# the old woman, the songbirds and the cat



## J.R. MacLean (May 26, 2010)

*the old woman, the songbirds and the cat*

why the old woman
sewed the two songbirds
inside her dead cat
was a mystery.

tall foreheads
hearing the plaintive pluck
of beaked violin strings
were duly furrowed and rubbed

experts were called
the vet, the taxidermist
the piano tuner
surrounded the feline

gleaming instruments
angled for incision
when from the pussy's pussy
fresh as a new morning
the first glorious strains
of Beethoven's Ode to Joy
in chirps and bowed sibilance
issued forth
staying all hands to stillness
while the old woman
softly sang along.


----------



## Gumby (May 26, 2010)

Dear God this is funny J.R.! Very imaginative and captured me from beginning to end.  Bravo!


----------



## Red_Venus (May 26, 2010)

Nice! Quite hysterical...good job, sir!


----------



## WhitakerRStanton (May 27, 2010)

~


----------



## JosephB (May 28, 2010)

Heh. This is pretty strange, man. I've been trying to see if there is some metaphor, but I'm coming up empty. It's interesting what people find funny - I would say it left me feeling amused -- but curious, more than anything else, as to how you would come up with such a thing.  I think the picture it paints and the sounds I imagine are what makes it oddly compelling. Very imaginative, indeed. Nicely done!


----------



## SilverMoon (May 28, 2010)

J.R., I'm very drawn to this poem. In fact, I've read it a few times on different days, each time aiming to get a fresh perpective. Exclusively humerous? No. Now you might think I'm insane if I'm off the mark but that's OK, I am. 

I see the cat being representative of a womb and that a C-section is being performed:


> gleaming instruments
> angled for incision
> when from the pussy's pussy


 
I interpret this as a re-birth as sorts:


> fresh as a new morning
> the first glorious strains
> of Beethoven's Ode to Joy
> in chirps and bowed sibilance
> issued forth


 
Regardless, it was so well written. Another reason I kept going back to it.
Delightfully intriguing. Laurie


----------



## J.R. MacLean (May 28, 2010)

gumby, red venus: Thanks for reading and commenting. Glad you enjoyed it.

WRS: quite vulgar, but wtf, it is only poetry. "nonchalant and glorious" thanks that makes my day.

JB: "oddly compelling" describes the experience of writing it pretty well too. Thanks for reading.

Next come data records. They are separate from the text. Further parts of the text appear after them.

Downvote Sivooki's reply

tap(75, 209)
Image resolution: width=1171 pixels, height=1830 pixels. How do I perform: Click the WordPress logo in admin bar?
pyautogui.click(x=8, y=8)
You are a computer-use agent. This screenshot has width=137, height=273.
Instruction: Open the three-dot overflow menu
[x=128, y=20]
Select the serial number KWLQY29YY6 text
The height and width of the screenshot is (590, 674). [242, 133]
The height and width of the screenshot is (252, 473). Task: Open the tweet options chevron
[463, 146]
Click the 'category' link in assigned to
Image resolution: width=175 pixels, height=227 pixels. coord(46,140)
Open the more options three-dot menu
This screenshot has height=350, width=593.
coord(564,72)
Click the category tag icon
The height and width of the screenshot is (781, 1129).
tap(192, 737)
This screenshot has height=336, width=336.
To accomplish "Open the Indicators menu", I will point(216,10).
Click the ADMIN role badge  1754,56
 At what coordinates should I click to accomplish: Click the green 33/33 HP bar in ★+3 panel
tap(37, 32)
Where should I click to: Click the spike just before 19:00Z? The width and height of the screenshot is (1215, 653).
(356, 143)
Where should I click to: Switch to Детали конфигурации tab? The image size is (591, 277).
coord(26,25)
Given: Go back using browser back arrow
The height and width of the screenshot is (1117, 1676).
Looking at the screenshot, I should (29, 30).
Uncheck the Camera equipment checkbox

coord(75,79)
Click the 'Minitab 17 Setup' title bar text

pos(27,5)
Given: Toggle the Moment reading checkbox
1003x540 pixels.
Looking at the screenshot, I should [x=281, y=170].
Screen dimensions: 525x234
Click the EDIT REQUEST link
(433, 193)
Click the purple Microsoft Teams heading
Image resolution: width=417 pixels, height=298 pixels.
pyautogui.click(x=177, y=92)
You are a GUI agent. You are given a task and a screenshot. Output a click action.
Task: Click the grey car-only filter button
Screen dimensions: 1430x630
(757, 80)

Laurie: The other morning, half asleep, hearing the songbirds outside my window, I got this image of an old lady sewing a pair of them into her dead cat. It was so 'oddly compelling' that I decide to write it and see where it took us. If there is a theme, I think it is that wisdom sometimes looks bonkers. The 'high foreheads' are perplexed and want to dissect, but the old woman somehow knew that, as you said, a type of rebirth was going to happen.
cheers
J.R.


----------



## SilverMoon (May 28, 2010)

And "cheers" to your morning mind! Laurie


----------



## J.R. MacLean (May 28, 2010)

Hey Drew thanks for the read and the suggestions. I have made it 'her' cat for the reason you gave. I'm keeping the 'and rubbed' cause I like the little extra element of the ridiculous it adds. Likewise, changing the s3 mini list as you suggest would, I think, sap some of the humour from the piece. Punctuation for me is simply a guide to how I feel the poem should be read, particularly aloud, so I reckon I'm a somewheres and sometimes kind of guy.


----------



## SvirVolgate (May 29, 2010)

Whimsical. I think you came up with an extremely original little story here. It's quite silly and very well done. I love you use of meiosis throughout.


----------



## Chesters Daughter (May 29, 2010)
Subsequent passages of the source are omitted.